The Fuenti was a 35,000 square foot, seven-story hotel that had been built more than 30 years earlier along one of Italy's most handsome coastlines, a coastline which, in 1997, was named a "World Heritage Site" by UNESCO.
Those two demolitions, carried out under the aegis of a centre-left government, had appeared to mark an historic moment in Italy's ongoing fight against illegal building. Four years ago, Ermete Realacci, president of the environmentalist lobby group, Legambiente, suggested that maybe the tide was turning. He argued that more illegal buildings had been destroyed in the previous six months than in the last 50 years. Four years later, environmentalists are sounding the alarm, with many experts claiming that illegal building will increase by 30 per cent this year alone.
The reason for this dire prediction is simple. On more than one occasion in the last six months, centre-right government figures have indicated that this year's Finance Bill (Budget) may yet contain an amnesty for minor building infractions committed over the last ten years.
"As of now, obviously, we don't have precise figures on what is happening. But from information gathered everywhere, we predict that, by the end of 2003, illegal building will have increased by 30 per cent.
Ten years of fighting to protect the environment will have been wiped out," Enrico Fontana, editor of Nouva Ecologia and a collaborator of Legambiente, recently told weekly magazine L'Espresso.
Legambiente and other environmentalist groups are convinced that it requires only the mention of a possible amnesty for illegal building to mushroom. According to figures from Cresme, a building-sector research institute, the last amnesty granted by the 1994 Silvio Berlusconi-led centre-right government prompted the number of illegal buildings in Italy to jump from 58,000 in 1993 to 83,000 in 1994. (In the wake of the Fuenti and Valley of the Temples demolitions, the number went down to 28,000 in 2001.)

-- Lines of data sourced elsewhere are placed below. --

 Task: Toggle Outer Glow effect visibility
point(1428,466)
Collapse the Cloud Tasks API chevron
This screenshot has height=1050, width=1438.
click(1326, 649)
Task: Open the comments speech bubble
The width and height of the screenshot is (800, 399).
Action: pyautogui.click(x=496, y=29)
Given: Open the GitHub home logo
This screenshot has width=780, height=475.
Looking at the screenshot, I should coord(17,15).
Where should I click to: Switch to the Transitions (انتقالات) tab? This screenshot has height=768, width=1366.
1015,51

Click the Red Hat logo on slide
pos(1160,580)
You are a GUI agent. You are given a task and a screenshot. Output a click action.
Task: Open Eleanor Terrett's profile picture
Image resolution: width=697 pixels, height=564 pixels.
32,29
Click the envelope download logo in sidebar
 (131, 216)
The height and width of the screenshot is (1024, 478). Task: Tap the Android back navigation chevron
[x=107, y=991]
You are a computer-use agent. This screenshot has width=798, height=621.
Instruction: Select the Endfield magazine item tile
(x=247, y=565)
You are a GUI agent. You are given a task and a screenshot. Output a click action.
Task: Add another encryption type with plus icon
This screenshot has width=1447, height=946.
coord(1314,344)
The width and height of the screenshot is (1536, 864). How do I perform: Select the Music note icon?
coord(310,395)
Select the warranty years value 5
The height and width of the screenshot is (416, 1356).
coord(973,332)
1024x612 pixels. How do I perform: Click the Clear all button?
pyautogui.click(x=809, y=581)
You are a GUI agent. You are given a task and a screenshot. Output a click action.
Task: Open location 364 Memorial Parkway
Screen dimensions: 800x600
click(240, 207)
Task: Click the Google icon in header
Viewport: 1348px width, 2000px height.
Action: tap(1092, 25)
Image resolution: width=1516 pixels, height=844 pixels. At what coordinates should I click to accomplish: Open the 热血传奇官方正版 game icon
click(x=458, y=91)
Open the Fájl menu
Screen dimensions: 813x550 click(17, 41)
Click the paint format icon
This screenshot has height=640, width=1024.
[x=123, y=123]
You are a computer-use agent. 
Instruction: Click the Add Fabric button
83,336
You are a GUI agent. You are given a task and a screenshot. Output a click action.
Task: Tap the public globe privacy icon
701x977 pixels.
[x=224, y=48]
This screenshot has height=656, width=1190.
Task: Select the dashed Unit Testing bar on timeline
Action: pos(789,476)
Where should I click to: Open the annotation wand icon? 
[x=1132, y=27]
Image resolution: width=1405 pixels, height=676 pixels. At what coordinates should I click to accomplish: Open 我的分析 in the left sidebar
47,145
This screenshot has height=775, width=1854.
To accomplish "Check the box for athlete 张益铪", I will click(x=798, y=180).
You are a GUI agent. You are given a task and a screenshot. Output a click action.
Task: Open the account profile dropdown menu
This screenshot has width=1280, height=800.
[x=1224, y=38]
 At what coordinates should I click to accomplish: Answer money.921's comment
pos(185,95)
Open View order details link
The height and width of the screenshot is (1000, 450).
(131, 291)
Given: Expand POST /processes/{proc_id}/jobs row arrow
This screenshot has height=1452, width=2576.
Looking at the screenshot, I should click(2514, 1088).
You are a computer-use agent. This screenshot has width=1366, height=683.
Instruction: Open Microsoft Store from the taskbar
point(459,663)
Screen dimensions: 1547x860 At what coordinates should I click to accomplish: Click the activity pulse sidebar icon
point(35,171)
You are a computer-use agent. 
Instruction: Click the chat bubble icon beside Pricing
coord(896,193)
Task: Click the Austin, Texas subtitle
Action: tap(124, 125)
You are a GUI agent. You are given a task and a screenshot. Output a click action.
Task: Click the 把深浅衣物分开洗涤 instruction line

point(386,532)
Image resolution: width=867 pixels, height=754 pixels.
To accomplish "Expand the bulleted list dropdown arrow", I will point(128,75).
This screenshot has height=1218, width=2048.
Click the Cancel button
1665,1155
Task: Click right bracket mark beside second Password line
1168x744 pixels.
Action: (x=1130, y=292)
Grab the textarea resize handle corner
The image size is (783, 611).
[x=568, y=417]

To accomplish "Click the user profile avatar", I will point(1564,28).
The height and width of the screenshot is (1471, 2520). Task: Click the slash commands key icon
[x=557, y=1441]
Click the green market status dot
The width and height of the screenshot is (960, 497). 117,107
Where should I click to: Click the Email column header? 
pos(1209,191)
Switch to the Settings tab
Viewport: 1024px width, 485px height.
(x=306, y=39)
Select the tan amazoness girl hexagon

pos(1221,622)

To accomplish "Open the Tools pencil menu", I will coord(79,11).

Even though various government spokesmen have stressed that the amnesty will apply only to minor infringements (for example: illegal adjustments to existing buildings), environmentalists still see any amnesty as the thin end of the wedge.
They fear that property speculators and private citizens, determined to build how and where they want, will have interpreted talk of an amnesty as a carte blanche to rush ahead, get a skeleton building structure up and then pay a condono (or fine) to have it legalised under the amnesty.
They also argue that talk of an amnesty only leads some already less-than-vigilant local authorities, especially in southern Italy, to turn an even blinder eye.
Legambiente claims that for every illegal building that is currently sequestered, another nine sprout up somewhere else in its place. Thus it is that illegal buildings have been going up in places as diverse as the Molentargius National Park near Cagliari, Sardinia (185 buildings), near Frosinone in Lazio (a whole 110-acre village proved to be abusivo or illegal), on the island of Maddalena (50) and even up the side of volcanic Vesuvius, near Naples.
The condono or fine is, of course, the whole point of the amnesty from the government viewpoint, since it would, in the short term, generate a significant, one-off cash injection into the state coffers.
(Fines can be anything from €1,000 to €100,00, depending on the nature of the infringement. It is estimated that the amnesty could generate up to €2.5 billion for the Treasury).
In the long term, however, any form of encouragement for illegal or abusivo building can do serious damage to the eco-system and soil substructure. Abusivo building is widely believed to have played a fundamental role in recent environmental disasters such as the Sarno landslide of 1998, and various flooding disasters in Piedmont, Liguria and along the Po river in recent winters.
Then, too, there is the very principle of the amnesty itself. Anti-Mafia State Prosecutor Pier Luigi Vigna is one of those who have signed a Legambiente appeal against the proposed amnesty, arguing: "It is imprudent to introduce an amnesty because it is one way to undermine people's sense of legality. The person who has stuck by the law is made to feel a fool, whilst the person who is unsure is encouraged to do something illegal."